Закончив перекличку, медведеподобный охранник повел их к Управлению лагеря. Прямо перед ним красовалась большая клумба, на которой был выложен симпатичный слон, а на его попоне буква "У". В тот момент Наталья не поняла, к чему этот рисунок. И только гораздо позже другие заключенные объяснили ей ребус: он означает У-СЛОН – Управление Соловецких лагерей особого назначения.

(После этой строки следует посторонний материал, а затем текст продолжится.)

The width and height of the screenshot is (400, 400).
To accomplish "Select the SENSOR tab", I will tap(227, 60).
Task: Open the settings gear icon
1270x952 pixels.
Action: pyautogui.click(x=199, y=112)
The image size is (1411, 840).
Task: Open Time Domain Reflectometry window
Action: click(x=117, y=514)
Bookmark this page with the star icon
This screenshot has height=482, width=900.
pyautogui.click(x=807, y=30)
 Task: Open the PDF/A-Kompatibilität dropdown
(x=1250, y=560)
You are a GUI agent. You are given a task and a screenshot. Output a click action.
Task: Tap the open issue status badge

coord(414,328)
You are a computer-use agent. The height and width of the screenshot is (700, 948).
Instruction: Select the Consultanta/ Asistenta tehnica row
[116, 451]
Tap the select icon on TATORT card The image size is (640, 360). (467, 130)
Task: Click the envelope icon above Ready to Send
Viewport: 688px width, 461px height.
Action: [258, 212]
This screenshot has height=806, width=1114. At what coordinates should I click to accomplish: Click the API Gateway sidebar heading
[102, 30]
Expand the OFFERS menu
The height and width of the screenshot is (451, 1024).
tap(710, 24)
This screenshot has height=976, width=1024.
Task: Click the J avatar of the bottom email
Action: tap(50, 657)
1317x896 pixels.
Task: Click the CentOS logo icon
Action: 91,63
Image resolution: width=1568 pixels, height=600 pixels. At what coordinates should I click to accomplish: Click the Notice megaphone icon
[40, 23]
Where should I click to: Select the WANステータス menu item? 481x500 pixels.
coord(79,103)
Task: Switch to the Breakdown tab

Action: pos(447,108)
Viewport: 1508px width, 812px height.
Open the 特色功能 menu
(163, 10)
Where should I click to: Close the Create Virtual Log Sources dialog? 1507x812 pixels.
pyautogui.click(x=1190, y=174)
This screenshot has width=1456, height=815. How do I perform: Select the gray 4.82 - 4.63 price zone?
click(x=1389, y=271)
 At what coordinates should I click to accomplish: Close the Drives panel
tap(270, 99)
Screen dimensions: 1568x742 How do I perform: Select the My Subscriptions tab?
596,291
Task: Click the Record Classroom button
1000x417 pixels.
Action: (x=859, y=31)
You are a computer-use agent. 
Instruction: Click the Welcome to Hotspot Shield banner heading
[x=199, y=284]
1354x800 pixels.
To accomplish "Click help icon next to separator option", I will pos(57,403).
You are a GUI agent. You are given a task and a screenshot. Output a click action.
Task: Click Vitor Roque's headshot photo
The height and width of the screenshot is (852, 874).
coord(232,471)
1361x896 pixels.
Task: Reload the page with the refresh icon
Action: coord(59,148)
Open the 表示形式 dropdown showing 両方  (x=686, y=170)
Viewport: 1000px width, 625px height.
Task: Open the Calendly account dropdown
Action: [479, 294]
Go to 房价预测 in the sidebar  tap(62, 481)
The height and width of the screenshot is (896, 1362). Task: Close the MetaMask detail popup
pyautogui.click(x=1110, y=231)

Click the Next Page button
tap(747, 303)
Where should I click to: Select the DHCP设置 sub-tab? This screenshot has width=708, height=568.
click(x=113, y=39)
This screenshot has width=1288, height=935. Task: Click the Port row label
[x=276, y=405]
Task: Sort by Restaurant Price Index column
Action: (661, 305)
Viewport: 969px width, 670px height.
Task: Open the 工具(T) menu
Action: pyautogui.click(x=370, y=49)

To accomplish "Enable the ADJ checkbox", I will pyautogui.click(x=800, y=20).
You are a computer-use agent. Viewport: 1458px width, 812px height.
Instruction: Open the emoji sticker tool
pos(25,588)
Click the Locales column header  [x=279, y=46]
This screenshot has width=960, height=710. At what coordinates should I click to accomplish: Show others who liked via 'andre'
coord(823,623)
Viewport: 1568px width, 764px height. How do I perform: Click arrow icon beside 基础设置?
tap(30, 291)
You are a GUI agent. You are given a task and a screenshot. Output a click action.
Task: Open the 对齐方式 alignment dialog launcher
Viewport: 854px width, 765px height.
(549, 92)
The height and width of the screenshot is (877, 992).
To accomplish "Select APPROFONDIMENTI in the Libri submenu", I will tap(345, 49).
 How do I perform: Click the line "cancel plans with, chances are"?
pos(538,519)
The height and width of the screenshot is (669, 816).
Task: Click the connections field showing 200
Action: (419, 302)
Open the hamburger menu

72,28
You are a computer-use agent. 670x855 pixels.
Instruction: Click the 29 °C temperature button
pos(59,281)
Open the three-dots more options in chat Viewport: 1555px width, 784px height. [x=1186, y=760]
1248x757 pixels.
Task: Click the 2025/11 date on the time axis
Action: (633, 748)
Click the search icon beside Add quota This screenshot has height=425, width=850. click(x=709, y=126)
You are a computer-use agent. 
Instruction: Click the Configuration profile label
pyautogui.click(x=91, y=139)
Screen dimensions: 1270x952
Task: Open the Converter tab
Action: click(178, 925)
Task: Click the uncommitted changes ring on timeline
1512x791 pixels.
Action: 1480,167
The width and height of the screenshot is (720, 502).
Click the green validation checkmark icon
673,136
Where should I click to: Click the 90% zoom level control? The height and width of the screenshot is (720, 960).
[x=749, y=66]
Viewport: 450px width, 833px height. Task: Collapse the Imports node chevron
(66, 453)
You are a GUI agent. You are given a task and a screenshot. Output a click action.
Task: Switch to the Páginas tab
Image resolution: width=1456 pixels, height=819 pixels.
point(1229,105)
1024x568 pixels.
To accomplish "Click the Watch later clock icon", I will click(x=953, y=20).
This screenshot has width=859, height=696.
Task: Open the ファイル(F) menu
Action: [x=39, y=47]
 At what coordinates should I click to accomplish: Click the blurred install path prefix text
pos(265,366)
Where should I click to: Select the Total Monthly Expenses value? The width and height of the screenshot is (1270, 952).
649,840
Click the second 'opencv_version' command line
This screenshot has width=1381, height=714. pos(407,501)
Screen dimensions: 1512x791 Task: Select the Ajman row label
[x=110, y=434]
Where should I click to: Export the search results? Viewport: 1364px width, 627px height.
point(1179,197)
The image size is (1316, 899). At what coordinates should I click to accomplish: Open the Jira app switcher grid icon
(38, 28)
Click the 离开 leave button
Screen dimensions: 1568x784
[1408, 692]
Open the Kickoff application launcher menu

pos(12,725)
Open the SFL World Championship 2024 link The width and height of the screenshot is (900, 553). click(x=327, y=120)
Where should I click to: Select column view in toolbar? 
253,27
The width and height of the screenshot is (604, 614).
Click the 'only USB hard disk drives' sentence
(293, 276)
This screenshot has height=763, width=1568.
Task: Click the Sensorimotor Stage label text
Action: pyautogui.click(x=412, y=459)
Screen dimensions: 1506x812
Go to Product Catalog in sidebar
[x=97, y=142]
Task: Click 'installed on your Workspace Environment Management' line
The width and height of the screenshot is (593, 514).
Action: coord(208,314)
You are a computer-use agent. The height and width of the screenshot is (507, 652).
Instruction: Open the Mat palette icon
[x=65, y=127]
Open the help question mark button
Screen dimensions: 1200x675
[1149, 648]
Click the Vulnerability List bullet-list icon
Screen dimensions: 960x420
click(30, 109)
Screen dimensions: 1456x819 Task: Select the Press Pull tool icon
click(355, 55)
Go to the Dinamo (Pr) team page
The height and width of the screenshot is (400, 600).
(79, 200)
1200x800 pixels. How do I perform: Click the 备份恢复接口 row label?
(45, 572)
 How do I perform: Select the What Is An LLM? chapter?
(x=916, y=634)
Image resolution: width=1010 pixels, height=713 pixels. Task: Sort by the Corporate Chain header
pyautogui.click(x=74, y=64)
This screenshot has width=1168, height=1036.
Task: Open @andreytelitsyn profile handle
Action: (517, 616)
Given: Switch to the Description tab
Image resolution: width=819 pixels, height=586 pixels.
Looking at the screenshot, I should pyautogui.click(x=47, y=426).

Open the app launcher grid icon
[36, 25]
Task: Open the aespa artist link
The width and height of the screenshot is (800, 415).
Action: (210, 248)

Здесь их разделили на мужскую и женскую группу. Мужчин повели к монастырским зданиям, женщин погнали наружу. И вдруг раздался крик:
– Разойдись!
Все инстинктивно шарахнулись в стороны. Трое молодых людей с опухшими лицами быстро волокли под руки человека в одном белье. Его ноги и руки обмякли, безвольно болтаясь, а на лицо было страшно смотреть. Человека подтащили под колокольню – в низенькую дверь у основания – и выстрелили ему в затылок. Наталья вздрогнула и поспешно отвернулась, слыша, как покатилось тело вниз по крутым ступеням. Среди заключенных пролетел тихий ропот, но быстро смолк. К чему эта прилюдная экзекуция? Напугать их? Что ж, Наталья вынуждена была признать, они своей цели добились: страшно было до дрожи, до оцепенения. А еще – противно.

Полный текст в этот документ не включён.